[PR]

■大相撲 ちょこっとウンチク

 土俵には神様がいる、ということになっています。その象徴の一つが、「吊(つ)り屋根」の四方に垂れ下がっている4色の房です。その房の話を。

 どこにどの色の房を下げるか位置が決まっていて、時計回りに、正面は黒。東は青、向(むこう)正面は赤、西は白です。この4色の房がそれぞれ象徴しているのは、黒は玄武、青は青龍、赤は朱雀、白は白虎です。また、この4色は方角も表しています。黒は北。青は東、赤は南、白は西です。

 さらに、この4色は季節も表しています。黒は冬、青は春、赤は夏、白は秋です。青が春というと、「『青春』時代」なんて言葉があるじゃないですか。白が秋というと、「ゆりかごのうた」を作詞したのが「北原『白秋』」じゃないですか。

 この4色は、「日本人にとっての原色」のような色です。黒、青、赤、白の4色だけは、黒い、青い、赤い、白いと、「い」をつけるだけで形容詞になります。黄や茶、紺など他のすべての色では、こうはいきません。

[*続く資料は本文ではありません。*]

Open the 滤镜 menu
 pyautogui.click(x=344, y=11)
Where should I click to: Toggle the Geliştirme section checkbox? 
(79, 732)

 四つの感覚から、日本人の色彩感覚が生まれたようです。

 明るい様子が「あかし」で赤に。その反対の暗い様子が「くらし」で黒に。

 はっきりしている「しるし」から白に。その反対にぼんやり淡いのが「あわし」で青に。いまでも、はっきりマークをつけることを、「印(しるし)」といいますよね。

 まあ、それはともかく。

 いま、国技館の天井からワイヤでつっている「吊り屋根」ですが、江戸時代から戦後までは4本の柱で支えていました。つっていませんから、「吊り屋根」とは呼びません。「屋形」と呼び、4本の柱で支え、その柱には4色の絹の布が巻かれていました。